* [WHAT IS BEING ASKED]: Write out every record below exactly, so that nothing differs from what is shown.

* [INPUT RECORDS]:
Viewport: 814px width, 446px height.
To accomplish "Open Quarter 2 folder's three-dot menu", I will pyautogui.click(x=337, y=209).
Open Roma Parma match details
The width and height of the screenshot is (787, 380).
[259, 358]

* [RESPONSE TO THE TASK]:
Viewport: 814px width, 446px height.
To accomplish "Open Quarter 2 folder's three-dot menu", I will pyautogui.click(x=337, y=209).
Open Roma Parma match details
The width and height of the screenshot is (787, 380).
[259, 358]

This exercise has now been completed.